Write out the lines from the one containing "Task: Open the 種類 dropdown showing ドライエリア" through the one containing "Screen dimensions: 1015x584 (14, 21)", both included, reproducing them character for character and nothing else.

> **Data for processing**
----

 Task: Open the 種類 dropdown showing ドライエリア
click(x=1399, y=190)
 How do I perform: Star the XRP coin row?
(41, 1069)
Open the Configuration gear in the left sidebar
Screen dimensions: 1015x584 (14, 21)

----

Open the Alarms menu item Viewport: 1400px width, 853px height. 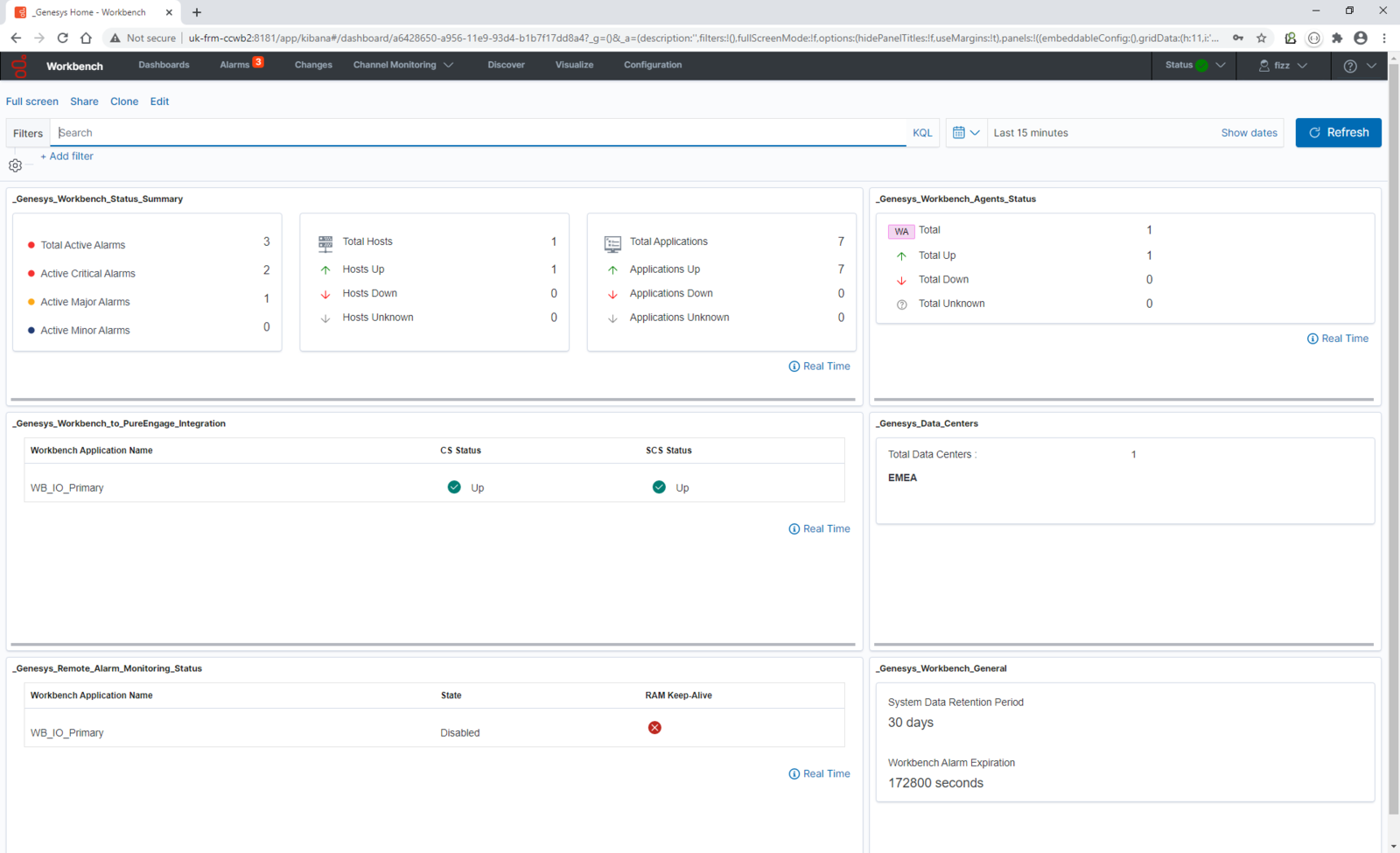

----

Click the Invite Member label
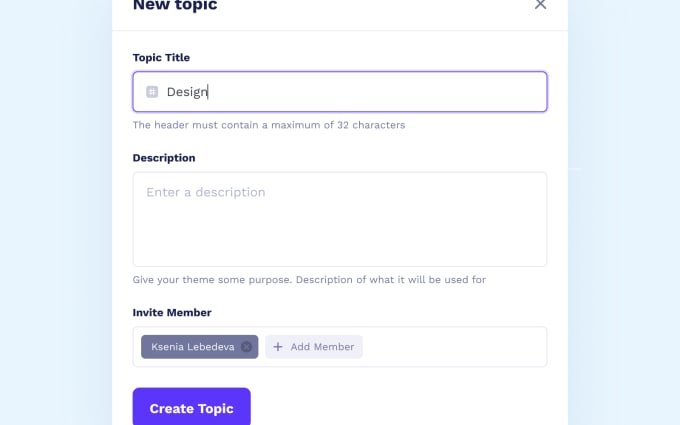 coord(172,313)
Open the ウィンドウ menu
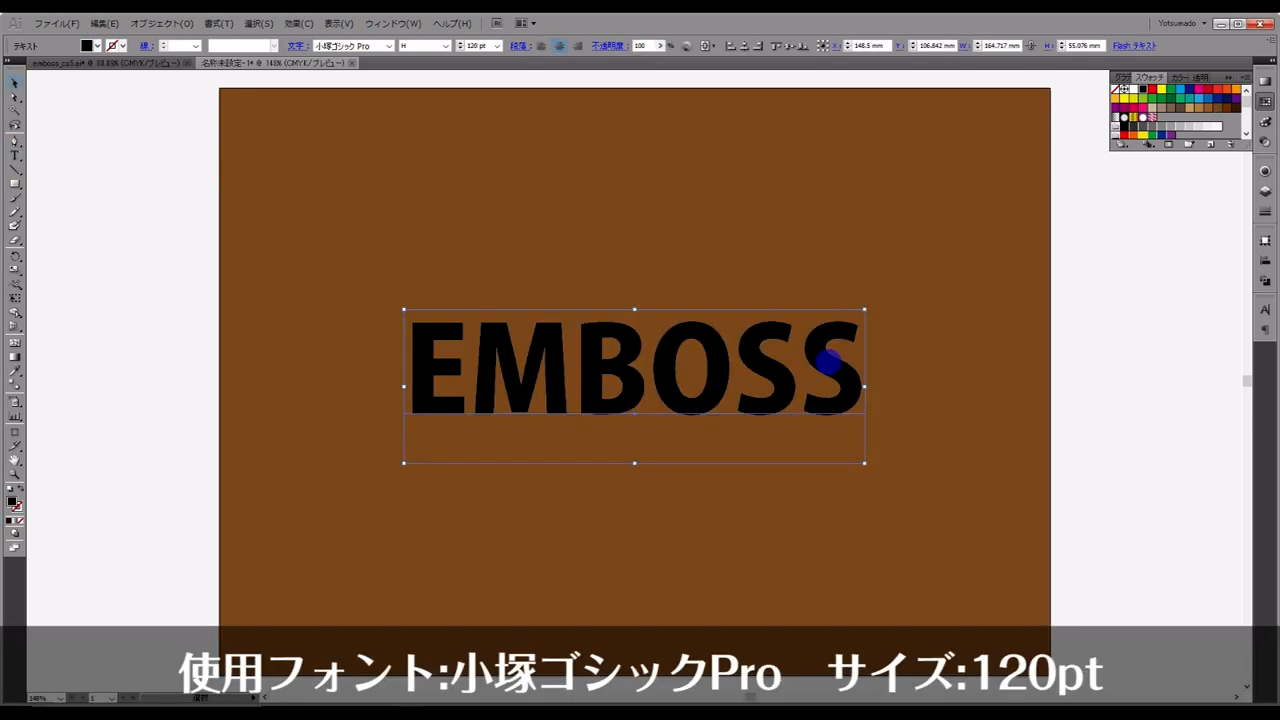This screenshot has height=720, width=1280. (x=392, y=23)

----

> **Worked answer**
 Task: Open the 種類 dropdown showing ドライエリア
click(x=1399, y=190)
 How do I perform: Star the XRP coin row?
(41, 1069)
Open the Configuration gear in the left sidebar
Screen dimensions: 1015x584 (14, 21)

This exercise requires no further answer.